__Passage__:
=== Begin Enclosure ===

To get a better picture of comparison, I used OPS “bins” that split players into 10 percentile ranges. I did comparison boxplots so that the median as well as the general spread of the data in each level would be clear. In a very broad way, the median salary in each bin is typically going up as we move into higher production ranges. However, there is a huge amount of spread within each bin and fluctuations occur on a daily basis as players have good and bad games over the summer. The median salary in the 51 - 60 percentile range has been well above all the other bin medians, except for the top bin.
I also pulled the numbers out of these plots using the summarise and group_by functions. The table below shows the median, minimum, and maximum salary for each OPS bin. Looking at the table and the boxplots shows the interesting outlier again, with one of the highest paid groups being between the 51 and 60 percentile in OPS. In addition, there is at least one player in each bin being paid close to the league minimum ($535,000) and at least one player in each bin being paid close to or above $20 Million.
The lack of strong correlation is actually a positive sign for the purpose of this analysis. It means that there are both unproductive players being overpaid that can be dropped, and also that there are talented players who can be picked up at a reasonable salary for a lower-budget team.

=== End Enclosure ===

__Exercise tasks__:
**a)** Answer these from the passage on OPS and salary, one line each:
(i) Into how many percentile ranges do the OPS bins split players?
(ii) What figure does the passage give for the league minimum salary?
(iii) Which two functions were used to pull the numbers out of the plots?
**b)** List every salary statistic that the passage on OPS and salary says its table shows for each OPS bin.
**c)** Retype part of the passage on OPS and salary. Begin at the words "I also pulled" and stop after "a lower-budget team.".

__Source information__:
=== Begin Enclosure ===

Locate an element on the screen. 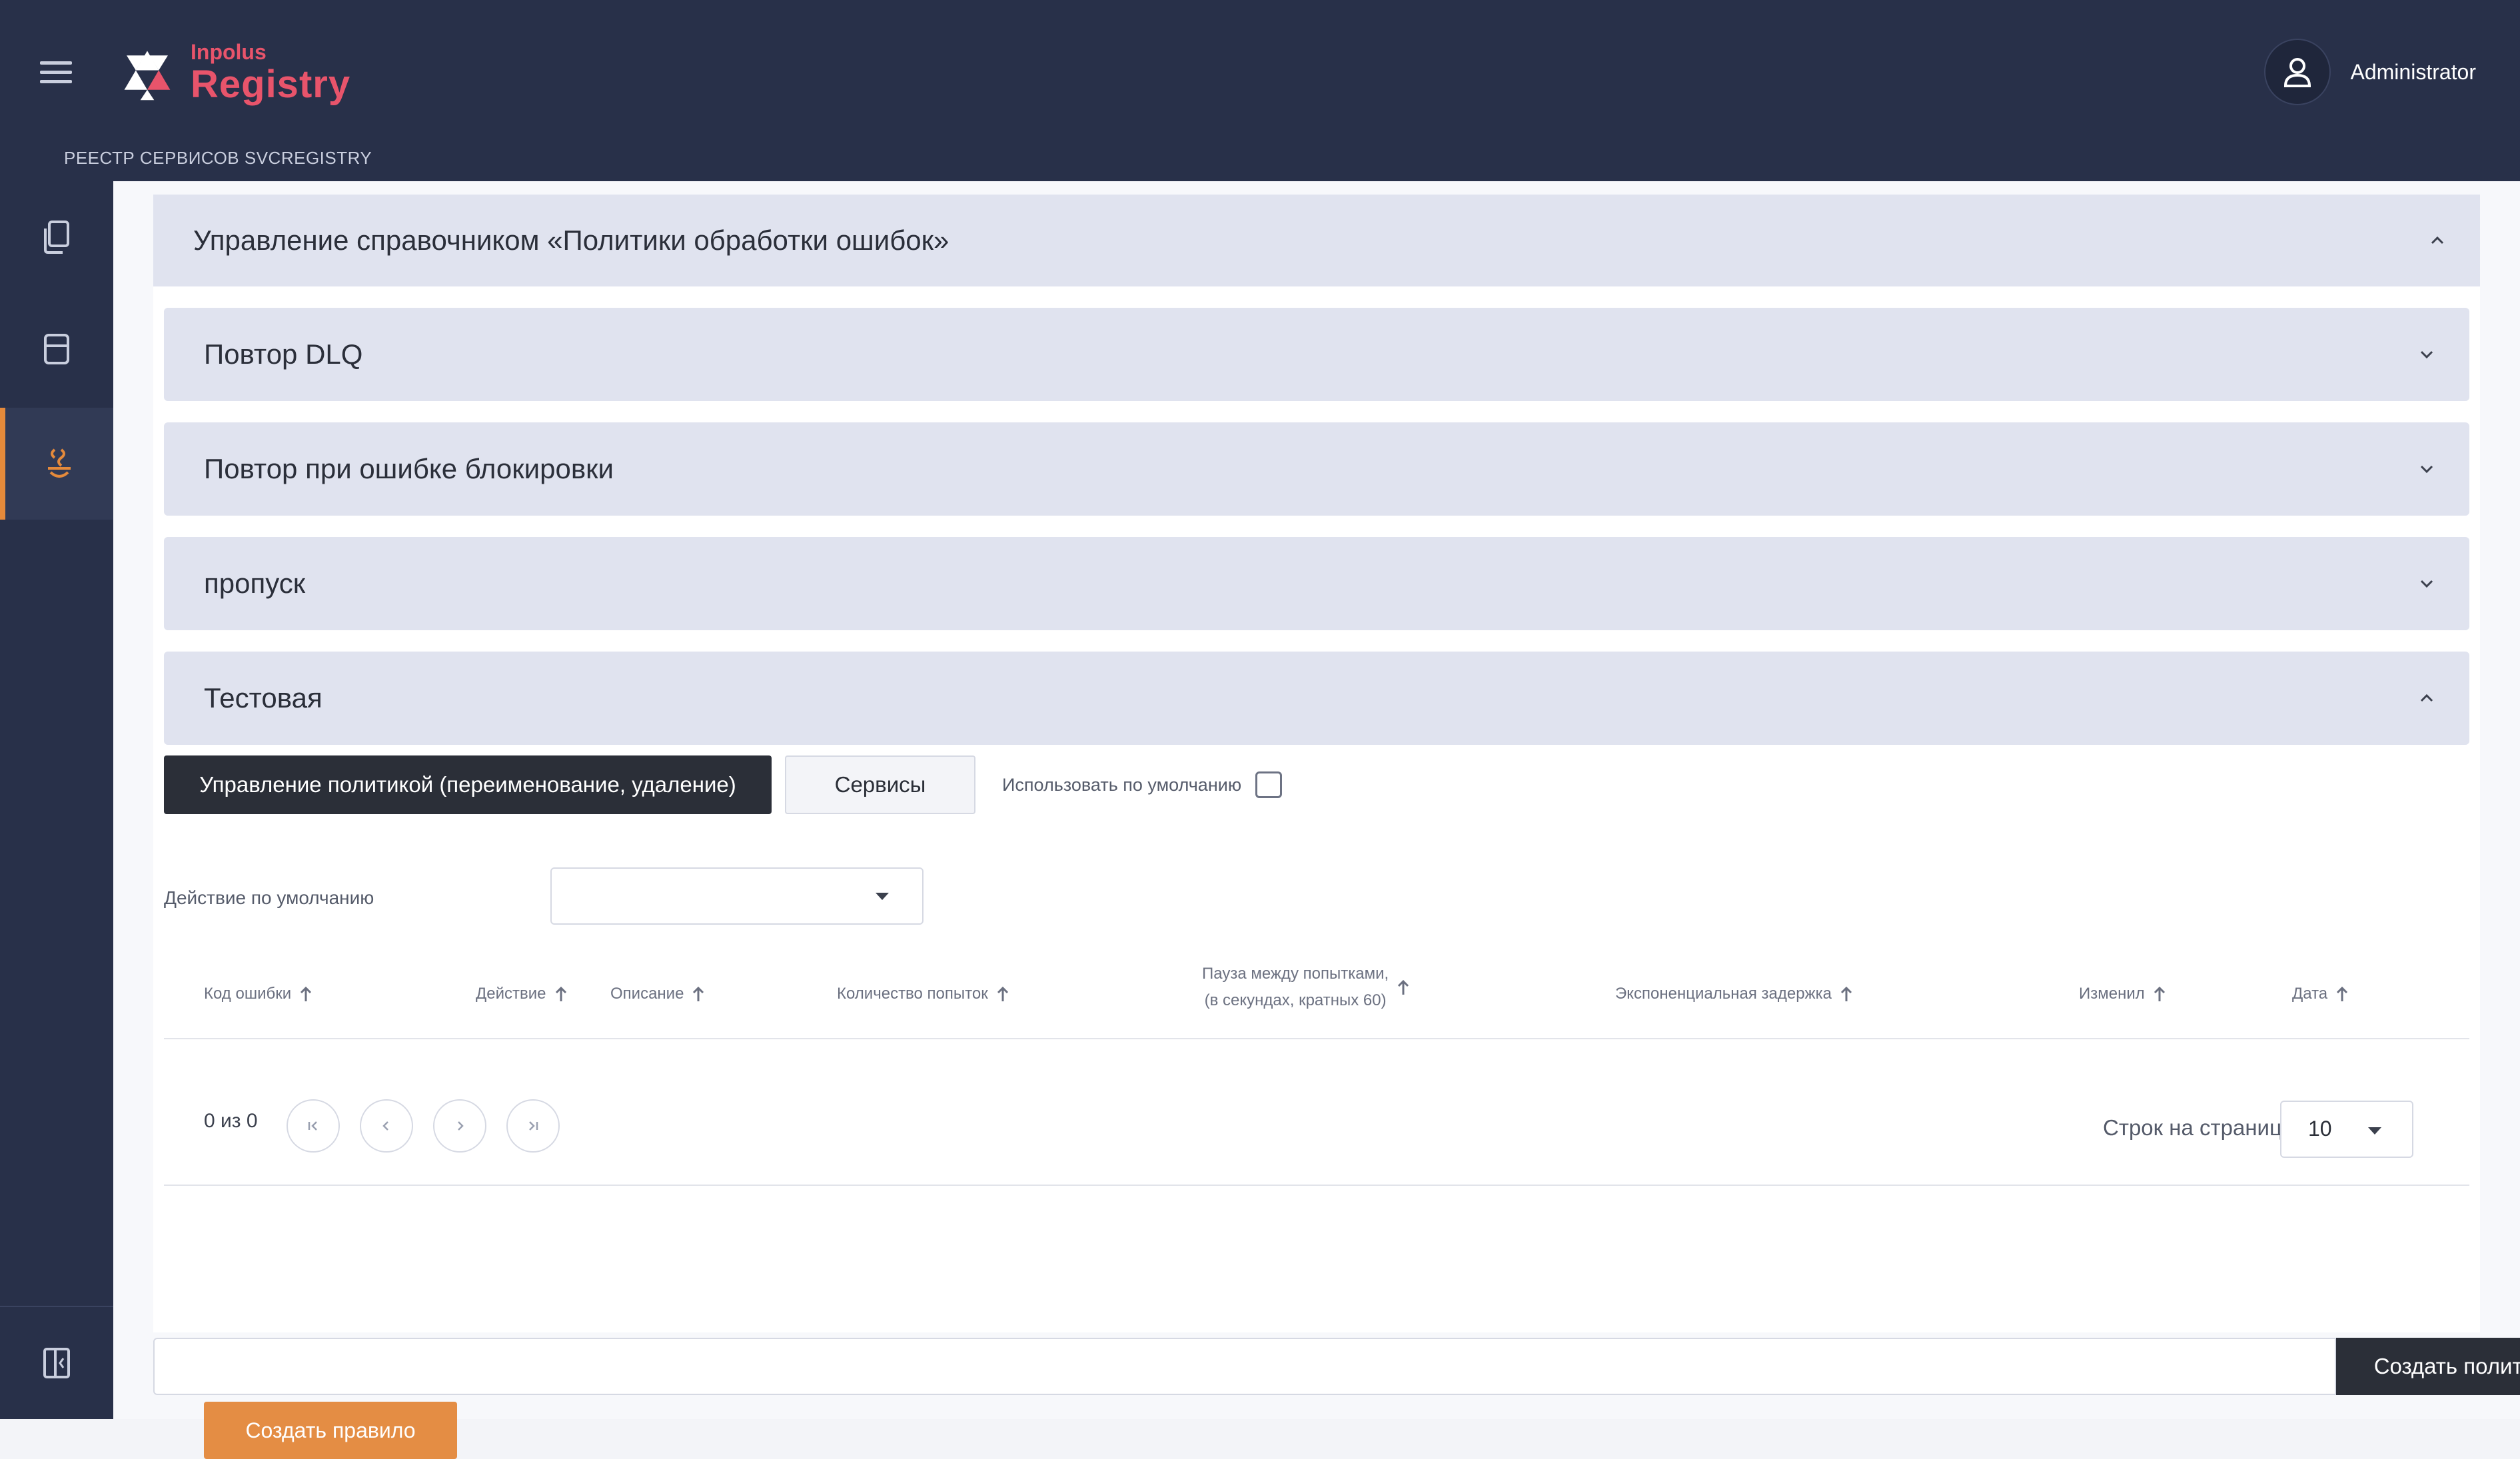 The width and height of the screenshot is (2520, 1459). sidebar-item-storage is located at coordinates (56, 349).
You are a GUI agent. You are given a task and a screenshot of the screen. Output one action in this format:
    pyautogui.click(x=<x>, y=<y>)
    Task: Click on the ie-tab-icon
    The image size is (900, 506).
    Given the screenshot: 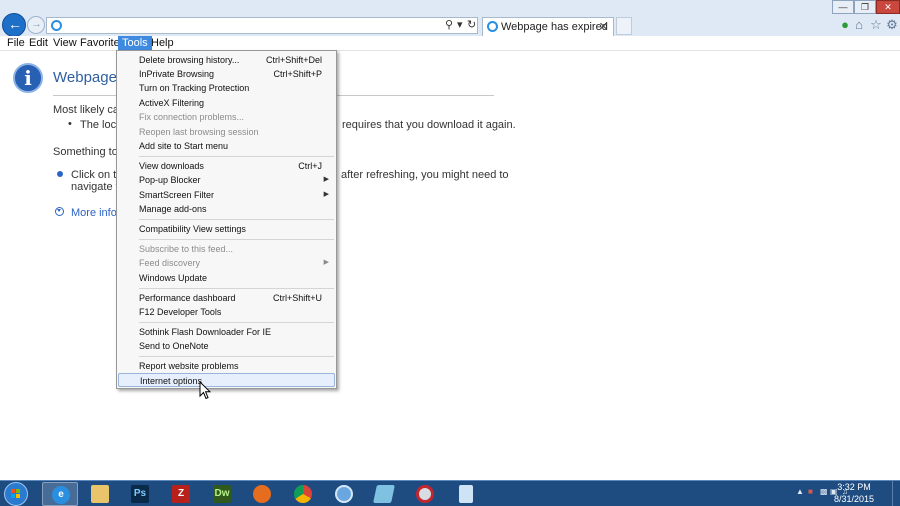 What is the action you would take?
    pyautogui.click(x=492, y=26)
    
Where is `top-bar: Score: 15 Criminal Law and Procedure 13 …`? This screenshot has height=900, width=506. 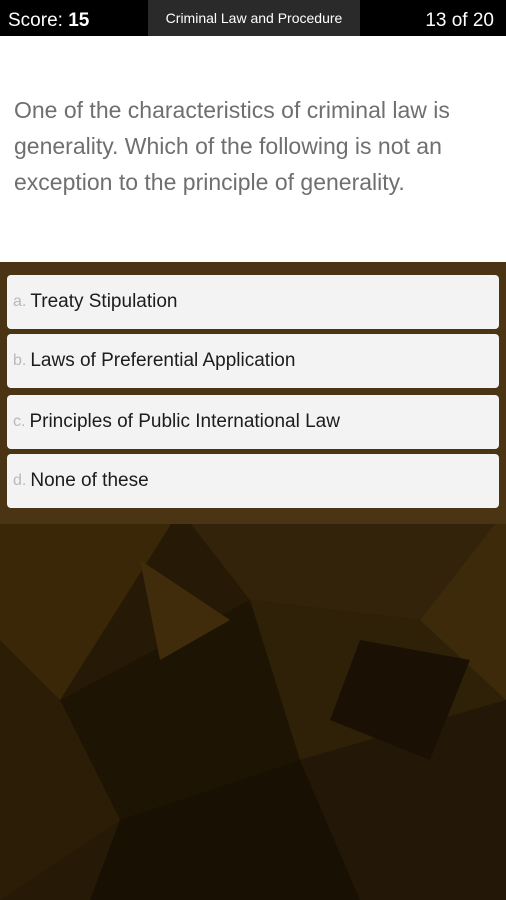 top-bar: Score: 15 Criminal Law and Procedure 13 … is located at coordinates (253, 18).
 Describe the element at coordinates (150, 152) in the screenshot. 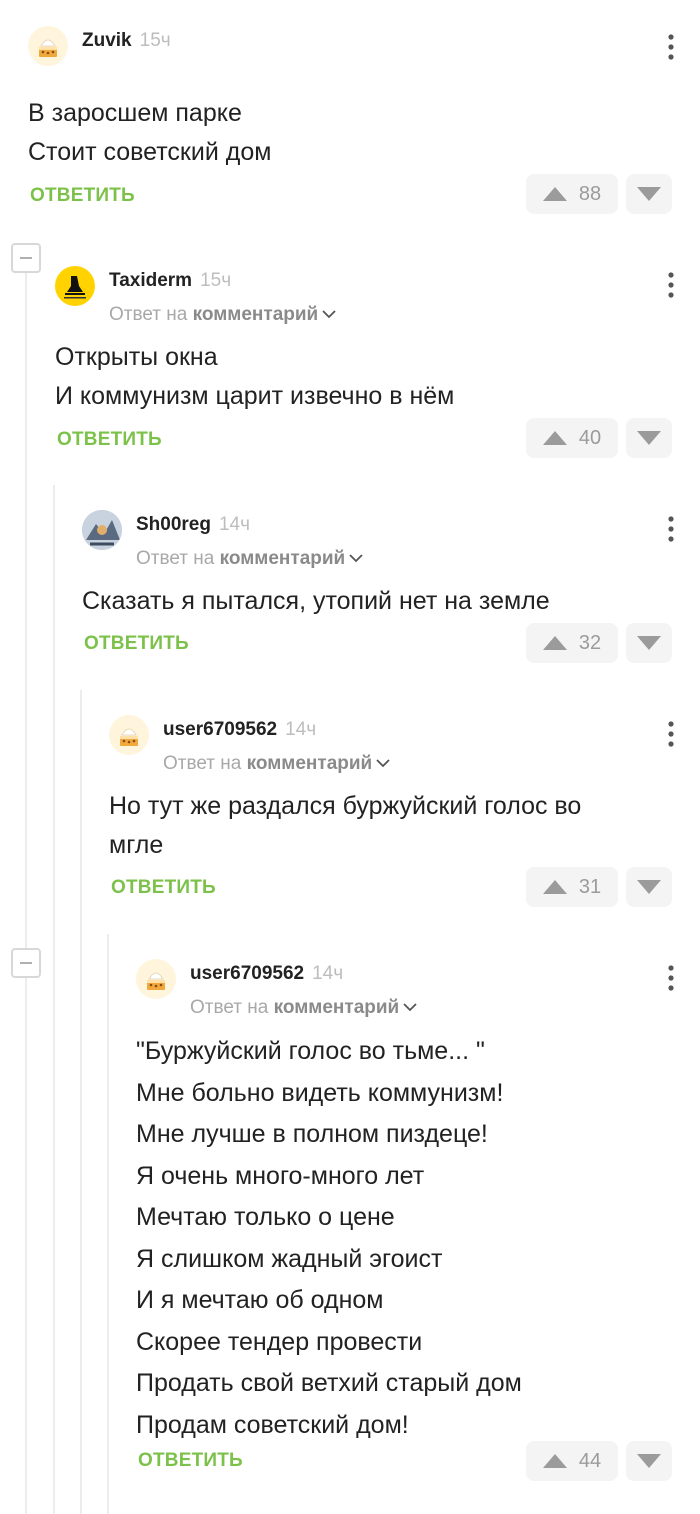

I see `comment-line: Стоит советский дом` at that location.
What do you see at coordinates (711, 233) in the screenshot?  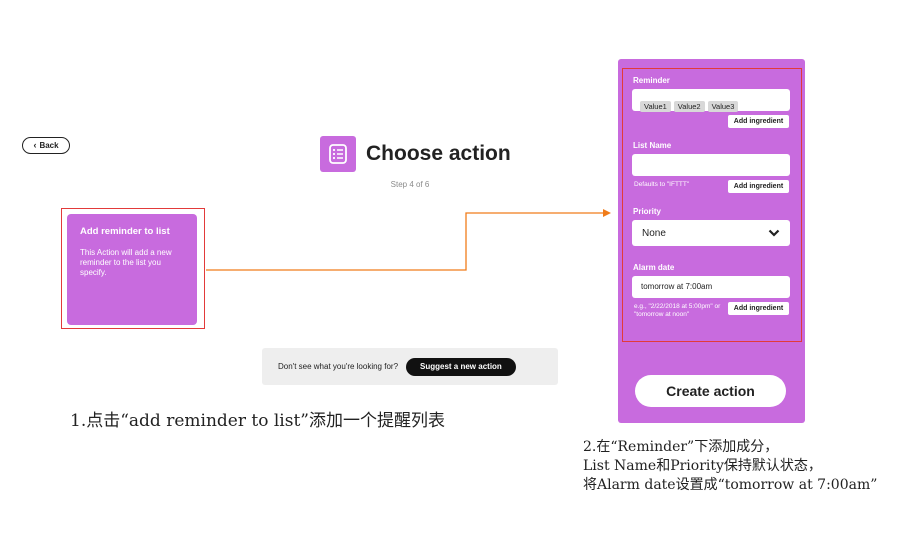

=== End Enclosure ===

__Task responses__:
**a)**
(i) 10
(ii) $535,000
(iii) summarise and group_by

**b)** Median, minimum, maximum

**c)**
I also pulled the numbers out of these plots using the summarise and group_by functions. The table below shows the median, minimum, and maximum salary for each OPS bin. Looking at the table and the boxplots shows the interesting outlier again, with one of the highest paid groups being between the 51 and 60 percentile in OPS. In addition, there is at least one player in each bin being paid close to the league minimum ($535,000) and at least one player in each bin being paid close to or above $20 Million.
The lack of strong correlation is actually a positive sign for the purpose of this analysis. It means that there are both unproductive players being overpaid that can be dropped, and also that there are talented players who can be picked up at a reasonable salary for a lower-budget team.